Legacy:Package File Format

The Unreal Engine uses a single file format to store all its game-content. You may have seen many different filetypes, like .utx (textures), .unr (maps), .umx (sound) and .u (code), but from a technical standpoint there is no difference between those files; the different file endings are only used to help organize the packages in the directory structure. The following article will describe the basic structure of his fileformat. It omits many details (such as tons of constants, for example), but there’s a good reference available on the net by Antonio Cordero Balcazar (see links).

Assumptions:

This is a rather technical article. It requires you to have a basic understanding of object oriented programming as well as the will to use an hex-editor, if needed. This is NOT intended to be a full documention of the fileformat, but only a brief introduction.

The Structure of the File[edit]

Overview[edit]

Every package file can be roughly split into three logical parts. The header, the three index tables (name-table, import-table and export-table) and the data itself. But only the header has a fixed position (at offset 0), all other parts can be found anywhere within the file without irritating the engine.

*PROVIDED DATA:*

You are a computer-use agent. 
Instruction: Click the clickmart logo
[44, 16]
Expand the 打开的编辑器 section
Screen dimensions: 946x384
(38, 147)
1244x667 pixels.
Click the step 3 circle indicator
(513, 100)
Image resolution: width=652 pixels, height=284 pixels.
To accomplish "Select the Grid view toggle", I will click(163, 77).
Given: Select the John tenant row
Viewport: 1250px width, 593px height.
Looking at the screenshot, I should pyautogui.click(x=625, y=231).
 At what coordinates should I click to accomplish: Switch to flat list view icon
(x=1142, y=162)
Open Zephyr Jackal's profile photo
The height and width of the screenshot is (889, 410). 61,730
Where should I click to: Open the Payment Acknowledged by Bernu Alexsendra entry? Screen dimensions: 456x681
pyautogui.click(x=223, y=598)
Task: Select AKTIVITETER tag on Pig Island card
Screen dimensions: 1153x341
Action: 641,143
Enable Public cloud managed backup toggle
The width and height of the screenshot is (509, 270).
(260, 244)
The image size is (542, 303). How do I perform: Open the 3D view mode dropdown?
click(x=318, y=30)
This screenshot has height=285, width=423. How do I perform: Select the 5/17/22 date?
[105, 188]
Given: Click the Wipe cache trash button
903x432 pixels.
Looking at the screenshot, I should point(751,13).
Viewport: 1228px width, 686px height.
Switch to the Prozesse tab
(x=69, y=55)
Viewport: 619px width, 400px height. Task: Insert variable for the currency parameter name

*REQUIRED TASK 1:* Name the file extensions that the package format article gives as examples.
*REQUIRED TASK 2:* Do these statements agree with the package format article? (a) Only the header sits at a fixed position in a package file. (b) The article is meant as a full documentation of the file format. (c) The different file endings mark technical differences between the files.
*REQUIRED TASK 3:* Please change everything in the package format article from "The Structure of" down to "irritating the engine." so that "preamble" replaces "header".
The listing was taken from a separate source.

*PROBLEM SOLUTION 1:* .utx, .unr, .umx, .u

*PROBLEM SOLUTION 2:*
(a) Yes: "only the header has a fixed position (at offset 0)"
(b) No: "This is NOT intended to be a full documention of the fileformat, but only a brief introduction."
(c) No: "from a technical standpoint there is no difference between those files"

*PROBLEM SOLUTION 3:*
The Structure of the File[edit]

Overview[edit]

Every package file can be roughly split into three logical parts. The preamble, the three index tables (name-table, import-table and export-table) and the data itself. But only the preamble has a fixed position (at offset 0), all other parts can be found anywhere within the file without irritating the engine.